Mar 17.02.2004

CONTRATAPA

La manta corta

› Por Juan Sasturain

Se sabe: el fútbol da para todo. Y ni hablar del discurso futbolero, usina de metáforas de progresivo uso común en cualquier ámbito, porque si hoy se permiten definiciones ideológicas del tipo “se juega como se vive” –Valdano dixit–, bien vale su versión reversible: “Se vive como se juega”. Y sin duda que hay formas de concebir el juego –de nombrarlo, de describirlo– que tienen su correspondencia en maneras de encarar cualquier aspecto de la vida, privada o pública. Y sin necesidad de recurrir a fáciles ejemplos maradonianos.
A lo largo de los años ‘60, por ejemplo, San Lorenzo tuvo dos equipos bárbaros, no exactamente sucesivos ni muy parecidos entre sí, pero asociados –en la memoria de hinchas felices y espectadores de buen paladar– por el fútbol bien jugado y la continuidad de algunos de sus emblemáticos jugadores. Esos equipos hicieron goles de todo tipo, ganaron muchos partidos, algún campeonato y, además, fueron definidos con la chapa identificatoria de dos apodos memorables que mentaban sus virtudes de frescura y contundencia: Los Carasucias y Los Matadores. El tucumano Albrecht en el fondo y el tácito Oveja Telch jugaron y crecieron en los dos planteles, pero uno recuerda siempre del medio para arriba cuando piensa en los apodos: y ahí sí, el Bambino Veira y el Loco Doval fueron auténticos carasucias y matadores.
------------------------------
_Lista de tareas_
1 – Según la columna sobre fútbol, ¿con qué dos apodos se conoció a los equipos de San Lorenzo de los años ‘60?
2 – Continúa la columna sobre fútbol desde su último párrafo.
Lo que viene ahora es material aparte, sin relación con la columna sobre fútbol.

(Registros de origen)
------------------------------
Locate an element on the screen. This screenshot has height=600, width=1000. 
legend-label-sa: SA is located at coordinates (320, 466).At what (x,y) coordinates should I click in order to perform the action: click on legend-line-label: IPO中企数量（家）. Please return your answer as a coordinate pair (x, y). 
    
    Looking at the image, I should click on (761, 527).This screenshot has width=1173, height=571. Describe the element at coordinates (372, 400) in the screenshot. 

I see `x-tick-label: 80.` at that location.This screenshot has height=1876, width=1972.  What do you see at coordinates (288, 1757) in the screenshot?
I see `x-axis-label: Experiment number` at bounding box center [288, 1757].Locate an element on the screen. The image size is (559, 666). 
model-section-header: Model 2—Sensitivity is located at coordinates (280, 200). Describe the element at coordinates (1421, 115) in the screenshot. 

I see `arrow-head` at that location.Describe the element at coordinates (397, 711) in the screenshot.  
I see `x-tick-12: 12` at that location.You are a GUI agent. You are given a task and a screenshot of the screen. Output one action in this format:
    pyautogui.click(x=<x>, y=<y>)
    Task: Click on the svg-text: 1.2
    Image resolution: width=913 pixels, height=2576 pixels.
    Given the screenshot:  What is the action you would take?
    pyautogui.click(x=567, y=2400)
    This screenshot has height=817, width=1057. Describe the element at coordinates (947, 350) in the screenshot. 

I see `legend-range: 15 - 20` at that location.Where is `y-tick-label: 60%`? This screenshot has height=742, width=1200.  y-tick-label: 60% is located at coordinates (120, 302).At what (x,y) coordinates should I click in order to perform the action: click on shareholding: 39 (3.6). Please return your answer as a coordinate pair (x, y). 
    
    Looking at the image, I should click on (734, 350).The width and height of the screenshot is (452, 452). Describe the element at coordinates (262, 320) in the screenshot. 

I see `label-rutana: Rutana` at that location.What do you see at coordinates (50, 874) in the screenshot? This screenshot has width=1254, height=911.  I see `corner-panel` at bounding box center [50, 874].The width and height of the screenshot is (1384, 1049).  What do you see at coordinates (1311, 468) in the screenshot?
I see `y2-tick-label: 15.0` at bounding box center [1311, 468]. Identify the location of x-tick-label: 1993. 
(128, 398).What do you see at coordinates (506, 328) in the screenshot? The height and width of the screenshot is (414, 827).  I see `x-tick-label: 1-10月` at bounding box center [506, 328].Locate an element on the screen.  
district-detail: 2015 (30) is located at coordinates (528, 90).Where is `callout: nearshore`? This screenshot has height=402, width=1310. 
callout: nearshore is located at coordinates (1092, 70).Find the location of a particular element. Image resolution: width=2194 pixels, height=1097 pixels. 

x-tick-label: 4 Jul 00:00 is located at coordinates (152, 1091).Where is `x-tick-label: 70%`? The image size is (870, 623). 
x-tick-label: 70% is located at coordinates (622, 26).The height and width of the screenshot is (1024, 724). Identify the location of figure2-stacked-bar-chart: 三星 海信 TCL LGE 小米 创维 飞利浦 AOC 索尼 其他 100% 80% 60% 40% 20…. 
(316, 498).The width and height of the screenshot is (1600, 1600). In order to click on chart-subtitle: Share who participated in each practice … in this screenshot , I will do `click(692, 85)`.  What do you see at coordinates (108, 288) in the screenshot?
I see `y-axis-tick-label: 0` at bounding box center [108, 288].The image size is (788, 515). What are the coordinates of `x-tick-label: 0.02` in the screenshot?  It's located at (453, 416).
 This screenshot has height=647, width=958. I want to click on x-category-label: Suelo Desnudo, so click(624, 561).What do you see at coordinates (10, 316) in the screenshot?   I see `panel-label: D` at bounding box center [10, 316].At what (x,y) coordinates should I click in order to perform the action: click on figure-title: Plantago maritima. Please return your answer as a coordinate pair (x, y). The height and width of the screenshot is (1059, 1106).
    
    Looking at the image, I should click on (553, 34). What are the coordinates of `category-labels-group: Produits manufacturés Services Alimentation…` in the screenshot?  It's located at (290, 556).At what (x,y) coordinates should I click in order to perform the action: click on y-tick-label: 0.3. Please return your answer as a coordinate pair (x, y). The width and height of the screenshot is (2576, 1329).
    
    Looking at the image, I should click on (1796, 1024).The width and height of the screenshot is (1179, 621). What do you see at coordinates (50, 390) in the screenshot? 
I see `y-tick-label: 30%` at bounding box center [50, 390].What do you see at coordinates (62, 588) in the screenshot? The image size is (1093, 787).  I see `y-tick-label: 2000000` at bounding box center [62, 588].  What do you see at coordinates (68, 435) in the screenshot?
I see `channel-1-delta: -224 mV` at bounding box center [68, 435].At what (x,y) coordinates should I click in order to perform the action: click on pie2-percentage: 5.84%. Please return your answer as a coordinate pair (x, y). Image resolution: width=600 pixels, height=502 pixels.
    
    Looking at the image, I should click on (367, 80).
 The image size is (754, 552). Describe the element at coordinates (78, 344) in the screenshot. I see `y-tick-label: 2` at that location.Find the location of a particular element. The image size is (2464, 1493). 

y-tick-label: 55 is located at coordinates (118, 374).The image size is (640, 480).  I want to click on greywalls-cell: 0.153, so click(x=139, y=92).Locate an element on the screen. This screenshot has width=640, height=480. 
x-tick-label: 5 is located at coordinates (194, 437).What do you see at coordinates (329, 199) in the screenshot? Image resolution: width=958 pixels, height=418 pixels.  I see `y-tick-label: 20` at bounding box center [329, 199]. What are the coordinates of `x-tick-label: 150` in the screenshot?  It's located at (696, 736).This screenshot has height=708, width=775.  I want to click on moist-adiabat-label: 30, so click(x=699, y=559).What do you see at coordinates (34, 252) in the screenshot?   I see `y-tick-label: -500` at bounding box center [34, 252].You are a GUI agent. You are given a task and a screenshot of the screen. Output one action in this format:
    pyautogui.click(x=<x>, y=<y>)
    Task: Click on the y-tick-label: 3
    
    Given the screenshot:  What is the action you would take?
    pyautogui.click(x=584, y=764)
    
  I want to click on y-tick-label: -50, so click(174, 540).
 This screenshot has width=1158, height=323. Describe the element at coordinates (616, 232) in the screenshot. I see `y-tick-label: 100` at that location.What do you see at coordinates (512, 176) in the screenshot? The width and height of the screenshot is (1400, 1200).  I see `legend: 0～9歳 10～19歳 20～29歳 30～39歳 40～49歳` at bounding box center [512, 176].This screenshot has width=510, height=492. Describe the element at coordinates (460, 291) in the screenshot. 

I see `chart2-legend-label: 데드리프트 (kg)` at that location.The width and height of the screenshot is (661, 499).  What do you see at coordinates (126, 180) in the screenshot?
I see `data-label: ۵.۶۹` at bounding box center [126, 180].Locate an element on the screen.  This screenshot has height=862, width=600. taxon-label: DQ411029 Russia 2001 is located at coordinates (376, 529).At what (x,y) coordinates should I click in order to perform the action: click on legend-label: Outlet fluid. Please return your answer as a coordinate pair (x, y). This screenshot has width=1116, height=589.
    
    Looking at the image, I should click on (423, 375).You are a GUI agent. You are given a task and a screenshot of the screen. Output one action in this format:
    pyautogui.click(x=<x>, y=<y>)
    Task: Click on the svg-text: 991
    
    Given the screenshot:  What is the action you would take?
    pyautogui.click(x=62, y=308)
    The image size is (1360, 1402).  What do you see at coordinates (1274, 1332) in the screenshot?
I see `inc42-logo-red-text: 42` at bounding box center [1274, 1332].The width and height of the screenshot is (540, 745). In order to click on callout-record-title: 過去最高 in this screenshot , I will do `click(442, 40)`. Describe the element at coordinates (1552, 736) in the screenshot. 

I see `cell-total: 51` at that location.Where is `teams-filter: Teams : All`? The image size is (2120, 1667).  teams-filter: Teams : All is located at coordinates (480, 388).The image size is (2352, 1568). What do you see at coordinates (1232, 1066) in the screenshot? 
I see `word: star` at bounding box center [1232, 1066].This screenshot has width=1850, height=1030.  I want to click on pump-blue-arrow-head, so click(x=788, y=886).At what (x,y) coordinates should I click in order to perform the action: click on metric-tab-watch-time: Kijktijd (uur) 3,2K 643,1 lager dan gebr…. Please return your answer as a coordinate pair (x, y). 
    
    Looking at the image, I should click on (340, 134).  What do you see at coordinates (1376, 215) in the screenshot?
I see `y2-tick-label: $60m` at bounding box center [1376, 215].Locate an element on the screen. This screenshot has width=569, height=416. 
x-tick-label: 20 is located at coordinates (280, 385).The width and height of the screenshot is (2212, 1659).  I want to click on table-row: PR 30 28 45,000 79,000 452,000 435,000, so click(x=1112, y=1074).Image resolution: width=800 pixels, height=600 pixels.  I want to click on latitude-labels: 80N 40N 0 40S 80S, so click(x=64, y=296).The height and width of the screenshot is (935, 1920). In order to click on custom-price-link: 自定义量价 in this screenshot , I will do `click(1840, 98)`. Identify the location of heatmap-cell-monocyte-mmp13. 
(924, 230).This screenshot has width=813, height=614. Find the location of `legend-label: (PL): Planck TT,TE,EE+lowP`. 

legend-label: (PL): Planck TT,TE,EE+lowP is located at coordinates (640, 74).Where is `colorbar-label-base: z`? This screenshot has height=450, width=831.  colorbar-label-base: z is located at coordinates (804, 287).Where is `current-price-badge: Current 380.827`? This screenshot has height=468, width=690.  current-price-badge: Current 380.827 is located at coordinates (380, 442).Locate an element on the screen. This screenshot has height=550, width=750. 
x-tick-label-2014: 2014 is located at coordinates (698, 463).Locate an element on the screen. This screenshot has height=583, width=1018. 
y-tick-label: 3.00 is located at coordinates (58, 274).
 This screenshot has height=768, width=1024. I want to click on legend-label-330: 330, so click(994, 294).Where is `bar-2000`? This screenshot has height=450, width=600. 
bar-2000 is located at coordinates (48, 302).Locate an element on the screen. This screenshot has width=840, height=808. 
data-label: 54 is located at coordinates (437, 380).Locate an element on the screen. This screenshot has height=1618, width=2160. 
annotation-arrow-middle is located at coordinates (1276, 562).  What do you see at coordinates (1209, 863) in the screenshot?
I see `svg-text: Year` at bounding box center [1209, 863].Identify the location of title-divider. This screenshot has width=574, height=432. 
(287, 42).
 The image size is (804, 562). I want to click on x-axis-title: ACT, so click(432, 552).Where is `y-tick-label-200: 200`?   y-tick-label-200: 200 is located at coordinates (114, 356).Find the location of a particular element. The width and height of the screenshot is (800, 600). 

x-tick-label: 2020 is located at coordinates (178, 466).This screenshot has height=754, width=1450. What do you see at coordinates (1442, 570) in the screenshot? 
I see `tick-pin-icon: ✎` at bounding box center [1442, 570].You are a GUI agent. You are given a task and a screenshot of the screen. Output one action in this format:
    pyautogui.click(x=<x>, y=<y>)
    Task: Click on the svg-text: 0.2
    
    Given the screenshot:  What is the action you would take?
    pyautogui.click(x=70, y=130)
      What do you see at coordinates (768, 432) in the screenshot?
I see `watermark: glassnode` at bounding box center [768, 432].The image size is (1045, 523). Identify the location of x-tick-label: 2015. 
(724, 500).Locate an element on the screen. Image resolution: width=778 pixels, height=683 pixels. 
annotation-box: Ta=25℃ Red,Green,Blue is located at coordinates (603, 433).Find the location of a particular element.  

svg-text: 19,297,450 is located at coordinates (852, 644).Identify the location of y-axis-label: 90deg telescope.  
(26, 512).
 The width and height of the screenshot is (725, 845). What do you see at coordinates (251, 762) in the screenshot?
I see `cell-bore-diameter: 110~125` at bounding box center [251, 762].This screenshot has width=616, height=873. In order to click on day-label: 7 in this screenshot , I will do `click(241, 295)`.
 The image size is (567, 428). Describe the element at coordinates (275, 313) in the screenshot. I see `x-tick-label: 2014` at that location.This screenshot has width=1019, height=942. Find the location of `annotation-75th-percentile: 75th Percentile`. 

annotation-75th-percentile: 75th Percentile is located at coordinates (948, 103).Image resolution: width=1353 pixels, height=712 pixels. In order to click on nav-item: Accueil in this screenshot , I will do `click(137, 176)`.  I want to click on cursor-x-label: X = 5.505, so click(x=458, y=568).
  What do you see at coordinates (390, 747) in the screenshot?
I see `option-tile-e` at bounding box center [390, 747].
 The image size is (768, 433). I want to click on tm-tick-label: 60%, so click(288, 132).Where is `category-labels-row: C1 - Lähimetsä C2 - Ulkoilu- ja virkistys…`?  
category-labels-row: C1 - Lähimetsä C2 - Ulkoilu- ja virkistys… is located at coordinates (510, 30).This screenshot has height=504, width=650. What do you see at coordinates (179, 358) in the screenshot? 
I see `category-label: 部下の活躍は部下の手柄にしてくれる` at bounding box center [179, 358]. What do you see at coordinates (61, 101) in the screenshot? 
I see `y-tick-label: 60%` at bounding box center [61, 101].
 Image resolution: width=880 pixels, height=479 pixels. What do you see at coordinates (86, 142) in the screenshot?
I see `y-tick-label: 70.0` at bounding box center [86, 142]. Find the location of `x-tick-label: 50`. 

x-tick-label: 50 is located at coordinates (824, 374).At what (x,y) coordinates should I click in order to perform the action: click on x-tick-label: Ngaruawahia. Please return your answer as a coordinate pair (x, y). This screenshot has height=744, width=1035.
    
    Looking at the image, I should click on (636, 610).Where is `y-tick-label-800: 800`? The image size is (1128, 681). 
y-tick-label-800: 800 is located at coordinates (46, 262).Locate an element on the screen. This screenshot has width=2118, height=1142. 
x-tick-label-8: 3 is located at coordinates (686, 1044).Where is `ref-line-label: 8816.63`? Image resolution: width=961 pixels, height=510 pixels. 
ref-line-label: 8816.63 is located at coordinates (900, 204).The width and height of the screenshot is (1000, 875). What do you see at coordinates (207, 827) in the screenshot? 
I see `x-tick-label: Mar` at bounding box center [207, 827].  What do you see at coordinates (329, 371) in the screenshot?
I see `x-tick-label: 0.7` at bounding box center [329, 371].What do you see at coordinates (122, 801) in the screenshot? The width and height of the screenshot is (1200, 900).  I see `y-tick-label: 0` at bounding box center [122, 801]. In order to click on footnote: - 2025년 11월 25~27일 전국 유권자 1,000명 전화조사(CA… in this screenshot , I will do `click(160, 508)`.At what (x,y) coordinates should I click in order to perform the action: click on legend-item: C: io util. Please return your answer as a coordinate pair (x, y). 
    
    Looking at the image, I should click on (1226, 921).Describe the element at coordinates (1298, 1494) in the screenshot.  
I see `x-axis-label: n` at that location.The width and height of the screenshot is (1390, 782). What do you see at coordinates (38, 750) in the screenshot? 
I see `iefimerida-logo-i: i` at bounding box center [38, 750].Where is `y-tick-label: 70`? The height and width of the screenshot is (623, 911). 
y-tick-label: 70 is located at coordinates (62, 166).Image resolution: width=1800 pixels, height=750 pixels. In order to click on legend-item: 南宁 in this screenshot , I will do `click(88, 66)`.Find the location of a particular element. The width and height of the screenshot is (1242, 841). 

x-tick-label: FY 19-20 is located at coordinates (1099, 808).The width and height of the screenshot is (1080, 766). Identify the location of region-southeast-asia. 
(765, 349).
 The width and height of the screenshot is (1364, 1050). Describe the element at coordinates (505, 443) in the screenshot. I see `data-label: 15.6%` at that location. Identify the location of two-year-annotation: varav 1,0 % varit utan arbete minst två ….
------------------------------
_Resultados por tarea_
1 – Los Carasucias y Los Matadores.

2 –
Más allá de los mitos, las exageraciones y las distorsiones que provocan el paso del tiempo, esos dos planteles del Ciclón dejaron huella, pero la marca es diferente ya que los ricos apodos hablan de distintas cosas: en un caso, carasucias era una condición; en el otro, matadores remitía a una aptitud. Mientras unos se definían por lo que eran, los otros, por lo que te hacían. Y realmente Pedrito González y el Lobo Fischer te mataban... Esos Matadores eran más sólidos y maduros, ganaron más e hicieron historia al salir campeones en 1968. Los previos Carasucias que arrancan saltando a primera en el ‘64 eran más atorrantes; duraron poco y celebraron menos. “Tú no has ganado nada” diría un pensador paraguayo que no es Roa Bastos. Pero fueron (son) leyenda.
El rótulo de carasucias tenía el antecedente del explosivo terceto central Campeón Sudamericano en Lima ‘57 –Maschio, Angelillo y Sívori– y connotaba juventud y desfachatez. Aunque no sé cuántas veces habrán jugado juntos, la delantera que vi y en el recuerdo asocio con la denominación es la de Doval, Toscano Rendo, el Nano Areán, Veira y el otro loco –después el Manco– Victorio Casa, un genuino buscapié. No es casual el apelativo alienado que define a ambos talentosos e imprevisibles wines; no es casual tampoco que al menos tres de estos carasucias no se hayan caracterizado precisamente por su disciplina fuera de la cancha. Pero estos atorrantes fueron un lujo, una gracia concedida al que los vio jugar.
Además, que Narciso Doval, además de tocarle (o no) el culo a una azafata en episodio emblemático y representativo en todo sentido, haya sido después durante largos años ídolo en el Flamengo de Río habla de una condición excepcional: para un criollo –o para cualquiera– jugar de wingen Brasil es como llegar a ser profesor de Metafísica en una universidad alemana.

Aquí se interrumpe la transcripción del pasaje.